Deep Unsupervised Drum Transcription

2020-12-09

Deep learning-based models help to improve transcription systems. In this task, the score is estimated from the input audio. However, most of the current systems rely on supervised learning and require a large-scale annotated dataset.

A recent paper on arXiv.org suggests an unsupervised drum transcription system. It can test the estimation, measure the error, and correct itself, similarly to musicians learning to transcribe.

Drums. Image credit: floriansteffen via pxhere,com, CC0 Public Domain

During the experiments, the system achieved strong performance compared to current supervised and unsupervised approaches. It can be generalized to different datasets while maintaining high performance if the distribution of tracks by style is warranted. Thus, it can be used for real-life drum transcription tasks. Also, the system could be extended to other instruments and combined with instrument recognition.

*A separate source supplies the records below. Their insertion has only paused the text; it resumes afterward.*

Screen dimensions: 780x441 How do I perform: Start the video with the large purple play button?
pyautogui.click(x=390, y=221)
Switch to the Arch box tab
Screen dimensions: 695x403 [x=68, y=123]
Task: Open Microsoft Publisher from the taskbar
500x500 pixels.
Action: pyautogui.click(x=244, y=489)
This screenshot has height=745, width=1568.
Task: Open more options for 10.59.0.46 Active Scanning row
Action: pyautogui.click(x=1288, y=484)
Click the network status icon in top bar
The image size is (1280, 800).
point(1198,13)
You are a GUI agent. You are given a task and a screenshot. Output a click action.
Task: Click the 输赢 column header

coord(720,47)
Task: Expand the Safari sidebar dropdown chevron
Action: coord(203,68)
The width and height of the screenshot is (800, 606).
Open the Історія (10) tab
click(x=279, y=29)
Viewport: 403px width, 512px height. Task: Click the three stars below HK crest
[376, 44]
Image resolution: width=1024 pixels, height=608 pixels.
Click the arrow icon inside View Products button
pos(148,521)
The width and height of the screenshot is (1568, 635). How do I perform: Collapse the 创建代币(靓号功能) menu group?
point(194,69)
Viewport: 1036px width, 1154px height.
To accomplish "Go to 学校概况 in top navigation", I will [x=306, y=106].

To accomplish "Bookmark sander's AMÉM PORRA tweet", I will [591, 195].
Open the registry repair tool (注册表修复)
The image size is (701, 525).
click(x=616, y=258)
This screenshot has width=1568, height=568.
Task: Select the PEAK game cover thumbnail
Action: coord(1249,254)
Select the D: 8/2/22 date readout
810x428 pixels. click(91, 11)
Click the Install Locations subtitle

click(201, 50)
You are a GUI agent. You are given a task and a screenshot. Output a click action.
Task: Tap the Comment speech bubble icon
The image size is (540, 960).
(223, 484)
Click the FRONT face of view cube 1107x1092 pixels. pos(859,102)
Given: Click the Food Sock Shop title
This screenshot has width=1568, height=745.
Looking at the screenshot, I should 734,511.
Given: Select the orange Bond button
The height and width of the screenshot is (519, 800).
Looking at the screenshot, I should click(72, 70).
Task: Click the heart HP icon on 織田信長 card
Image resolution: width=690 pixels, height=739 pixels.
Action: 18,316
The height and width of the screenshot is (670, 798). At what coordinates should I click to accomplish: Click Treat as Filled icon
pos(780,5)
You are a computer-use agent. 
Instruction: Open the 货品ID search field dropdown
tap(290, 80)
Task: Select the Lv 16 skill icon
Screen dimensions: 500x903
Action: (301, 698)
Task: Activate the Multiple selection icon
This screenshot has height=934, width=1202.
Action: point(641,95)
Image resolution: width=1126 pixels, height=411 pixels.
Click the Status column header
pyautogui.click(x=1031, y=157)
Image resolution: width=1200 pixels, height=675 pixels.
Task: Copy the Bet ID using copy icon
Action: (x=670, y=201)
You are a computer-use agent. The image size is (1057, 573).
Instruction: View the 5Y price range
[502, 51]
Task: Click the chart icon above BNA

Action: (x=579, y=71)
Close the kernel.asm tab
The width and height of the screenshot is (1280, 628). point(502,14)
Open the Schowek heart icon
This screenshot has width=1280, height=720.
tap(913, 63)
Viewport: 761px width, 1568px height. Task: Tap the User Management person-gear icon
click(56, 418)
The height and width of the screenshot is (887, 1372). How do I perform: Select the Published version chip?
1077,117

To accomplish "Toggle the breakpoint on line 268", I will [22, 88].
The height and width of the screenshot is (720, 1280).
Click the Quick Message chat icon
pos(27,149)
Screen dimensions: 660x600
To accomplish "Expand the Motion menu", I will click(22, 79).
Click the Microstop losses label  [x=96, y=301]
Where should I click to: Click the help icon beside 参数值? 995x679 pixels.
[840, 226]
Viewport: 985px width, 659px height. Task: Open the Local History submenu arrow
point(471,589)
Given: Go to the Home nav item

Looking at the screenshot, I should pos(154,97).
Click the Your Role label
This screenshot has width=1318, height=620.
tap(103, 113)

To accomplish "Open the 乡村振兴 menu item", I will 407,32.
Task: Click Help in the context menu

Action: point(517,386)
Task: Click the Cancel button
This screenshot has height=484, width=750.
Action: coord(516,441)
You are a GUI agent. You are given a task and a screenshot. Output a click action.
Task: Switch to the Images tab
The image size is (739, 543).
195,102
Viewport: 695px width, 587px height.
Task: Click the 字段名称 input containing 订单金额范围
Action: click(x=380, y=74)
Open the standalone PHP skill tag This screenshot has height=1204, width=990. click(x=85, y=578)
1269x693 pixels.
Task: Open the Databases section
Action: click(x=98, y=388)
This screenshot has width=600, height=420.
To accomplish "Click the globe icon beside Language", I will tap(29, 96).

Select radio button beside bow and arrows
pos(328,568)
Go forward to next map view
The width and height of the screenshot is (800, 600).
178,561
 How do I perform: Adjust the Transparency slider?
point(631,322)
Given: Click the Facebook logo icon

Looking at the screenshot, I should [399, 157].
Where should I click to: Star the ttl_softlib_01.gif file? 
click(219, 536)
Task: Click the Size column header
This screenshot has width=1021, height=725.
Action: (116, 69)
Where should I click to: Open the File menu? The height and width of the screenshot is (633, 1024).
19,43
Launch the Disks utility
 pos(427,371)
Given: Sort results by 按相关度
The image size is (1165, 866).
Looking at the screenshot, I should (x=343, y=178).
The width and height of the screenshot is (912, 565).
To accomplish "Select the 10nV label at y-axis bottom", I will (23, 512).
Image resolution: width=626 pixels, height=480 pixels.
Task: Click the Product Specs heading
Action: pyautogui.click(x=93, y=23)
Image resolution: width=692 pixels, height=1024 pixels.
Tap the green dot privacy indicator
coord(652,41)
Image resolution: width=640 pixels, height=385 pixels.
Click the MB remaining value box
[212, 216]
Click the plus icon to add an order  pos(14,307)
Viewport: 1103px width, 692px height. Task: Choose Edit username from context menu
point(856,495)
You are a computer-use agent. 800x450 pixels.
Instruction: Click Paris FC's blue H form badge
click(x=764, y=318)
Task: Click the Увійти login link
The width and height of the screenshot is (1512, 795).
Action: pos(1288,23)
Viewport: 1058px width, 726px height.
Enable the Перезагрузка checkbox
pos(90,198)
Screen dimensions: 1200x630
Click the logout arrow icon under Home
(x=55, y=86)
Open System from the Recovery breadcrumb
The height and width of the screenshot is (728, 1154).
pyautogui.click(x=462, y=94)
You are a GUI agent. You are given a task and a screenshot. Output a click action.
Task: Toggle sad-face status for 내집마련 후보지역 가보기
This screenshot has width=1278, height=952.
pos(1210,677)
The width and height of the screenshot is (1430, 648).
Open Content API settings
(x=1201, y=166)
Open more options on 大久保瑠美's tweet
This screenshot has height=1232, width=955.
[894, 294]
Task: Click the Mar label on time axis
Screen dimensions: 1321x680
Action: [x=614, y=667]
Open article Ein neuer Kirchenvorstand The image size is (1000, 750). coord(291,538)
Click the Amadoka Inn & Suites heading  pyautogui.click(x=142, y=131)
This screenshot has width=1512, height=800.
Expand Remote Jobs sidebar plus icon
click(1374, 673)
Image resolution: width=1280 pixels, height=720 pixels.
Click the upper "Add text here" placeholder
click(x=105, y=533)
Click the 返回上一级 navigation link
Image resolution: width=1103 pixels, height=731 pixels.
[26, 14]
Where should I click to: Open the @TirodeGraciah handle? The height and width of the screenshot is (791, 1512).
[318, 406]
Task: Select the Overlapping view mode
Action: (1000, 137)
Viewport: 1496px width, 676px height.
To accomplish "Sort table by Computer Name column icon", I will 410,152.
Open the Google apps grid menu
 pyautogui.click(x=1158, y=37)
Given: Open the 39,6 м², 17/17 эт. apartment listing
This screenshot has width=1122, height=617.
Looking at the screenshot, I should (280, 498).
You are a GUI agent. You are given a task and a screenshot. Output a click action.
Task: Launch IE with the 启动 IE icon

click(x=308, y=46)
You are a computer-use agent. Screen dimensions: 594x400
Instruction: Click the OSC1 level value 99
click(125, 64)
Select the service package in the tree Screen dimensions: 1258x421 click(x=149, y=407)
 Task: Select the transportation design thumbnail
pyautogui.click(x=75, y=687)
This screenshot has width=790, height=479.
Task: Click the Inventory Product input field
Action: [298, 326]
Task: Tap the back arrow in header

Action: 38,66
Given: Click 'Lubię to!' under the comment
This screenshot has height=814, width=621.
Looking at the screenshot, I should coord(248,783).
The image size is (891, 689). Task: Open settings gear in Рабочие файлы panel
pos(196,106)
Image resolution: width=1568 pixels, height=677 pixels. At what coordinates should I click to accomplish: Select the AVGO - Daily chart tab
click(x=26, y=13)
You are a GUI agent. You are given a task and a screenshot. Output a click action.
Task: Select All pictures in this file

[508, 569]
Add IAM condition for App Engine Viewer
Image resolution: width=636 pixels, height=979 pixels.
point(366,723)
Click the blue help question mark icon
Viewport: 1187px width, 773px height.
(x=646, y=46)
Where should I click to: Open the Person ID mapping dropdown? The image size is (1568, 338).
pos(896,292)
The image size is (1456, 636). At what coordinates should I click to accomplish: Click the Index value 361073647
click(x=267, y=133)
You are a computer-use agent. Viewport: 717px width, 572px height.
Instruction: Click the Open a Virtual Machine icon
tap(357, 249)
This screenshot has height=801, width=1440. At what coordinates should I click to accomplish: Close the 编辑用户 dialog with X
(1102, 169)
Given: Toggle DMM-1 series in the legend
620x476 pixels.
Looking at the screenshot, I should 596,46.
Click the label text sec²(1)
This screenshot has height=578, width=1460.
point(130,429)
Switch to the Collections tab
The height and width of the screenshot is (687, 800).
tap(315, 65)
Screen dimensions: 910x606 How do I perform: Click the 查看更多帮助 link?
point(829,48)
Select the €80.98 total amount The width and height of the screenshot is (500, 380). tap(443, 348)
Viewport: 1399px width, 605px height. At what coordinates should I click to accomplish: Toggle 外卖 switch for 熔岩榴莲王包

We introduce DrummerNet, a drum transcription system that is trained in an unsupervised manner. DrummerNet does not require any ground-truth transcription and, with the data-scalability of deep neural networks, learns from a large unlabeled dataset. In DrummerNet, the target drum signal is first passed to a (trainable) transcriber, then reconstructed in a (fixed) synthesizer according to the transcription estimate. By training the system to minimize the distance between the input and the output audio signals, the transcriber learns to transcribe without ground truth transcription. Our experiment shows that DrummerNet performs favorably compared to many other recent drum transcription systems, both supervised and unsupervised.